Despite all this effort, you can’t truly anonymize data as long as the salting technique and CHF are known (we can recover user IDs if we have a list of usernames and the salt+hash scheme). This paper “Introduction To The Hash Function as a Personal Data Pseudonymisation Technique” lists some strengths and weaknesses of using hashing as a pseudonymization scheme3.
Implementing cryptographic hash functions is complicated, so I recommend using a library (like pycryptodome
).
Disclaimer: this isn’t a perfect solution! There are plenty of articles that point out the problems with this approach - mainly that it can’t truly anonymize data. However, this solution works pretty well for a pseudonymization scheme.
Conclusion
Overall, we’ve gone over the engineering and logic behind a more sophisticated pseudonymization scheme to protect user privacy (aside from just deleting IDs).

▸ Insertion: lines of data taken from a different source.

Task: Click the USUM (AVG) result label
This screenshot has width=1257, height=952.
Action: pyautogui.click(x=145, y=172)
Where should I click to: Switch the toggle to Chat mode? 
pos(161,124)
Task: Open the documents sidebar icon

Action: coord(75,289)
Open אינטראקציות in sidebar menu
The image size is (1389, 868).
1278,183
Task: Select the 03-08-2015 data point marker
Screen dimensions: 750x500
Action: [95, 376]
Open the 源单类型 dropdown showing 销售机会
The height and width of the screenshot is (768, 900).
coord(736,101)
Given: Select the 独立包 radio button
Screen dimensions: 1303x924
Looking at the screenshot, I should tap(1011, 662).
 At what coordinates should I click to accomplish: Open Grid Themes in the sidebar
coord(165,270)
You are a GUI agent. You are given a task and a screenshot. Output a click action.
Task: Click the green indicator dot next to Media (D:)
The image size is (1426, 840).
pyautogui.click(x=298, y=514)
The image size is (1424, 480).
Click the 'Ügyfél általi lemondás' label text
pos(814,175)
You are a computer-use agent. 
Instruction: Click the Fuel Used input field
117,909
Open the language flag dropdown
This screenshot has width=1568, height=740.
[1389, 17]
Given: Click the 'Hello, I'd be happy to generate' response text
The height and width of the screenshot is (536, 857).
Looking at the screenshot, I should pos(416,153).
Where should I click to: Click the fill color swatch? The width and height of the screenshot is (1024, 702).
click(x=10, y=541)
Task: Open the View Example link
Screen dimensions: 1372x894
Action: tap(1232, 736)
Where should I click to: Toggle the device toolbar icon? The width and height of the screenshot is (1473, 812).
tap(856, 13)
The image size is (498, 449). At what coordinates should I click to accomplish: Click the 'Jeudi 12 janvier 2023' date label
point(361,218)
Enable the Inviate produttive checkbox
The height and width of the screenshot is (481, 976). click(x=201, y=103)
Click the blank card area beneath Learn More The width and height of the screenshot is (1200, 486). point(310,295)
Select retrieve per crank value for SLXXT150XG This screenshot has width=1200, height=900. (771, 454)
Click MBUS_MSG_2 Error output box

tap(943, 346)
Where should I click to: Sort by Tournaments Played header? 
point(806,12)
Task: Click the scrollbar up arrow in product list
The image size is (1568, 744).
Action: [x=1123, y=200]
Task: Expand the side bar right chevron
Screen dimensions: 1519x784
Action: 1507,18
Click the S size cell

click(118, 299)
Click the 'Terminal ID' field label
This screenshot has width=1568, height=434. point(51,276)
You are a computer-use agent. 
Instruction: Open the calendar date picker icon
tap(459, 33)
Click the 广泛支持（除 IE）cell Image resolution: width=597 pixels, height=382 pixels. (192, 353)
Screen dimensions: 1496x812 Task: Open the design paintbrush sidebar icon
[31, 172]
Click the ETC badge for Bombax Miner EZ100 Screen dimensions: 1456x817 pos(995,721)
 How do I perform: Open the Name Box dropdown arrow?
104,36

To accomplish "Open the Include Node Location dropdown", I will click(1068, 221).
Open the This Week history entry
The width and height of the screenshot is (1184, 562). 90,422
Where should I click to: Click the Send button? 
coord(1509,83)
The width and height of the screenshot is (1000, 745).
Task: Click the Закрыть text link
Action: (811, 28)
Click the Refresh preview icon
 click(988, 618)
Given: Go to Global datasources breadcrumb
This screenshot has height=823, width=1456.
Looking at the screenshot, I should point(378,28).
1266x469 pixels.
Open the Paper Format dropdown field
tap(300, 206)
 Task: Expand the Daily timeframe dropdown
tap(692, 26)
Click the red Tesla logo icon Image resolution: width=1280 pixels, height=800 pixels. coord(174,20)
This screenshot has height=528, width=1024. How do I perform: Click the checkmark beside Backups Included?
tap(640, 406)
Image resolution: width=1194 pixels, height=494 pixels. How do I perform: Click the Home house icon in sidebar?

This post is not necessarily a recommendation for this technique, but an exploration of its strengths and weaknesses.
I want to emphasize that this pseudonymization scheme is definitely not perfect - nothing is perfect! It’s important to analyze your approach to sanitation and realize that the devil is in the details (especially with cryptography). An example is that the “One-time pad” encryption is provably, perfectly secure (uncrackable)! However, if you have multiple messages encrypted with the same pad, you can recover the pad, and then recover all the encrypted messages (from uncrackable to vulnerable through a slight misuse of the encryption scheme).
Whatever approach you take, it’s important to analyze the weaknesses your solution has. It’s up to you to determine if the weaknesses are acceptable and prevent your schema from being misused.